Mr Godfrey has said:

“He was not in proper control of the vehicle and that was because he was taking nitrous oxide while at the wheel of his van.”

The prosecutor said the substance - which is known as laughing gas or hippy crack - affects the central nervous system, slowing reactions and causing a person to experience feelings of euphoria, dizziness, fits of giggles, drowsiness, loss of muscle control and can affect a person’s judgement.

Witnesses

Other drivers that night saw Thompson’s van veering between the two lanes of the dual carriageway.

Mr Godfrey said motorist Gillian Lacey had reached the junction for Chesham and Berkhamsted when her attention was drawn to the van.

“She estimated it was going at 80mph in the fast lane and saw it swerve from the fast lane and go very close to the car in front in the slow lane,”

Mr Godfrey told the court:

“He had a large inflated balloon in one hand and the the steering wheel in the other.”

What happened

Judge Richard Foster hearing the case was told that Thompson suffered only minor injuries in the crash and when police arrived told the officers: “Something came out.”

The prosecutor went on:

“He said a deer had run out in front of him and he had swerved to miss it and clipped the rear of the Micra.”

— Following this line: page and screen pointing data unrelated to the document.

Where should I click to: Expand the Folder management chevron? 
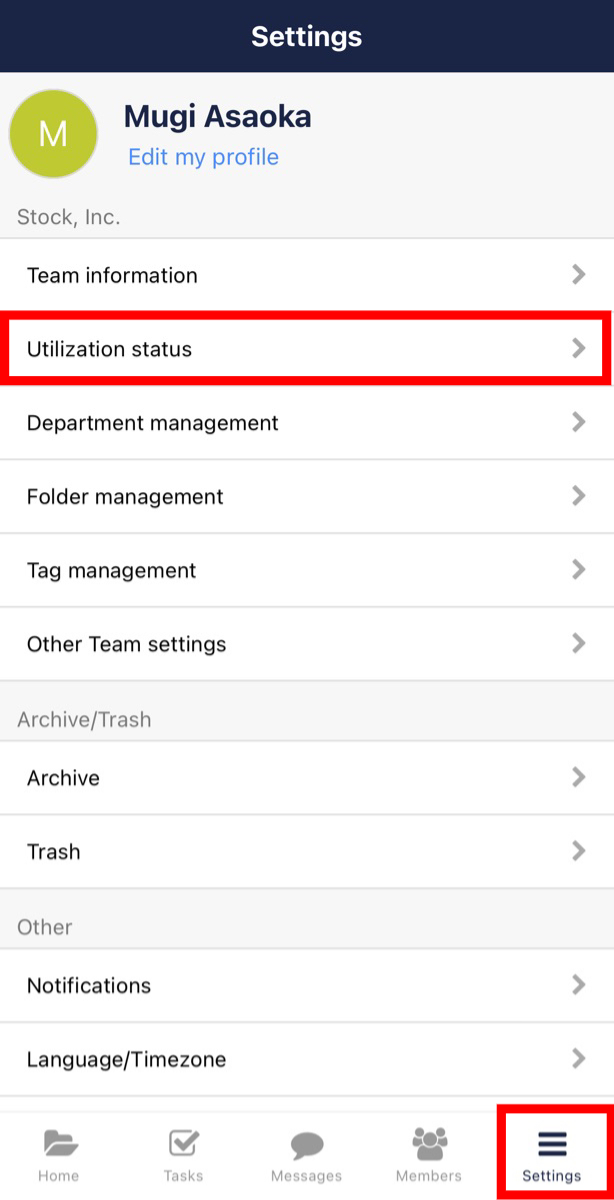(x=578, y=496)
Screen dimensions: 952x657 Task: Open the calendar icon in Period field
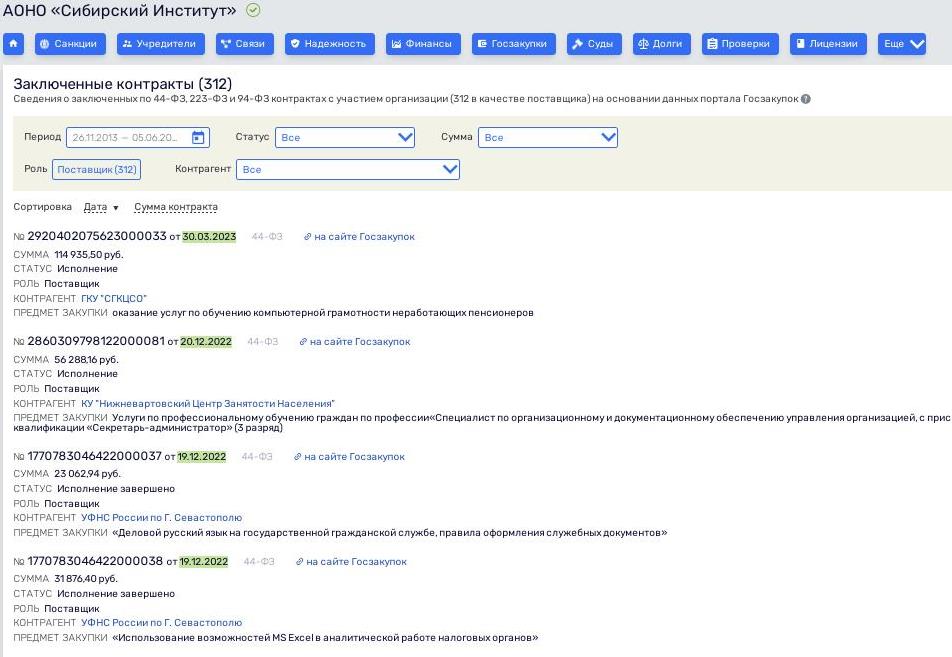coord(198,138)
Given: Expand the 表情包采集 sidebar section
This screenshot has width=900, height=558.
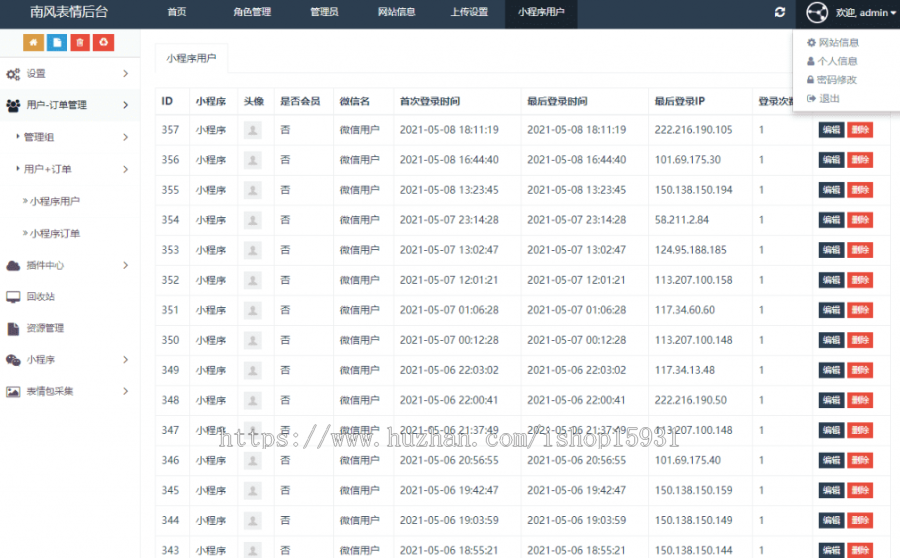Looking at the screenshot, I should [x=68, y=391].
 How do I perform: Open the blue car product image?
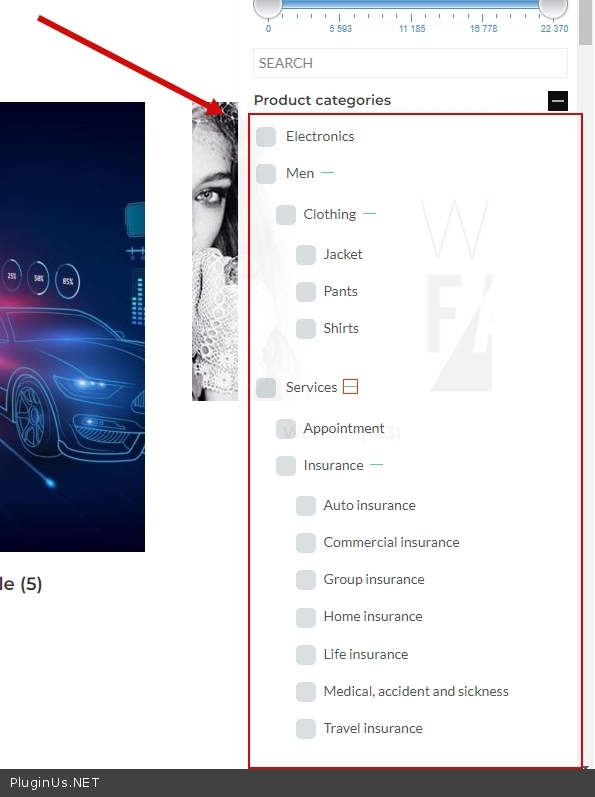(x=72, y=327)
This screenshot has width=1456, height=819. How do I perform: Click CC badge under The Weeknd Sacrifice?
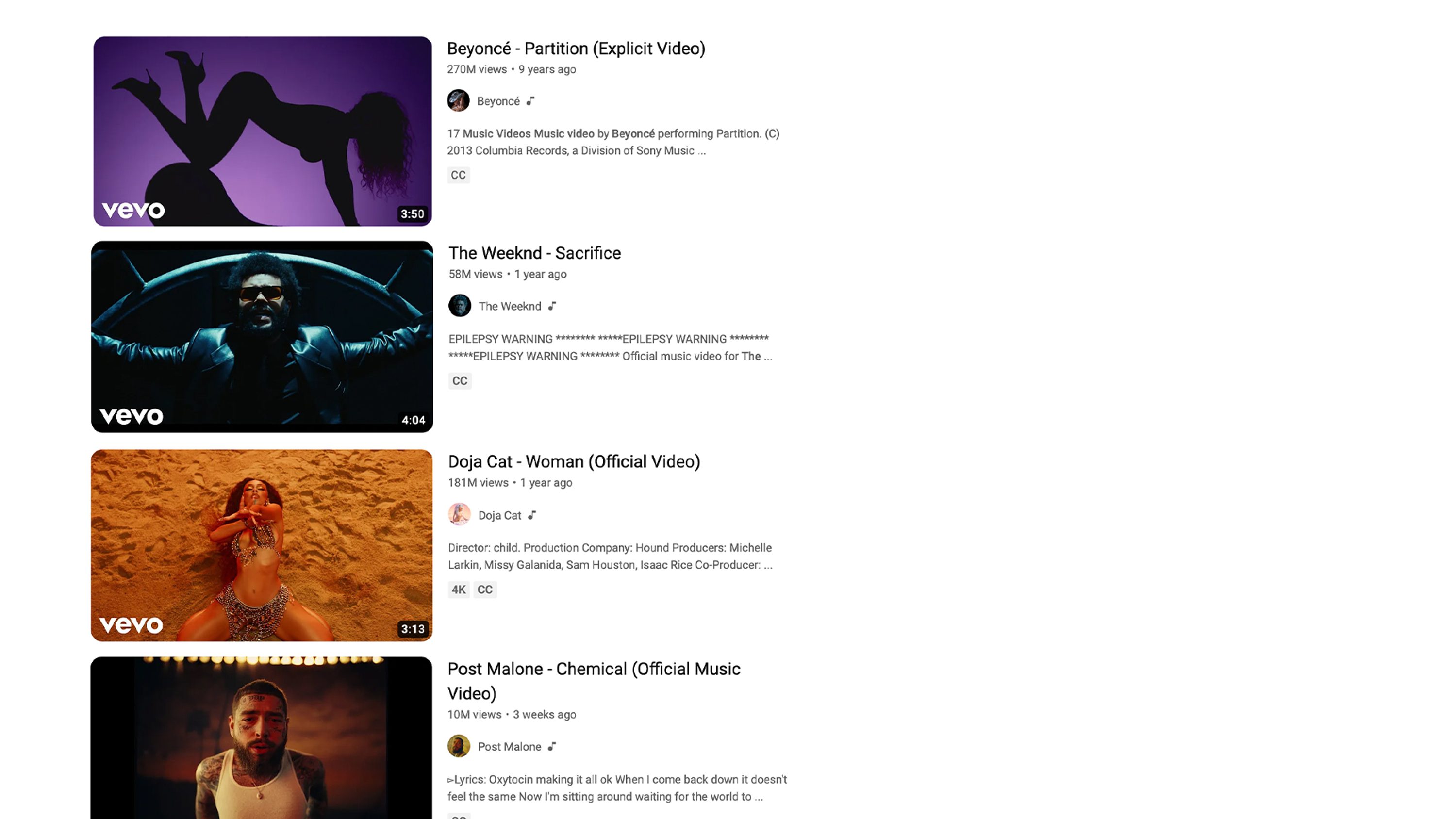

But with the discovery of the balloons and gas cannisters as well as the “cracker” accident investigators quickly established he was lying.

The van’s electronic system showed the driver’s foot had been on the accelerator and not the brake at the time of the collision and it’s speed when it struck the Micra would have been in excess of 78 miles per hour.

After his arrest at the scene he was cautioned and replied to the officers:

“Well I haven’t done anything wrong.”

Mr Godfrey said:

“The cause of the collision was his loss of control of the vehicle because he was preoccupied with inflating a balloon with nitrous oxide found in the van.”

He said the process of transferring the gas into the balloon with the aid of the “cracker” would have been an “intricate process”, which a careful and competent driver would not have undertaken while driving.

The court also heard that when Thompson’s mobile phone was examined police investigators discovered a series of photos of him in his car with balloons held to his mouth.

There was also a photo of a speedometer showing the dial at 110 miles per hour.

Families of victims left devastated

Jean’s son Mark who was driving the women home that night has been left suffering anxiety and feelings of guilt.

In a victim impact statement read to the court he said:

“I can’t help but feel it would have been better for everyone if I had not survived.”

Donal Lawler defending Thompson said:

“He did not intend this to happen, but he has had to live with and deal with the consequences of his utterly reckless actions.”

Mr Lawler said Thompson of The Pony Field, Marroway in Weston Turville  has learning difficulties and as a result was finding it “extremely hard” to process what has happened.

He said his client had written a letter expressing his deep sadness for the heartbreak he had caused both families.

“He said he deserves the prison sentence he now faces.

 “He was lacking in consequential thinking, lacking in maturity,” he said.

Passing sentence Judge Foster told Thompson:

“ This is one of the worst cases of dangerous driving there can ever be”

“Those who drive owe a high duty of care to fellow road users.

"You failed miserably in that duty by your decision to drive as you did and take nitrous oxide as you did and inhaling it at the time of the accident.”

He jailed him for nine years and 10 months and banned him from driving for six-and-a-half years.

Nitrous oxide has legitimate uses and is often used in catering aerosol cans.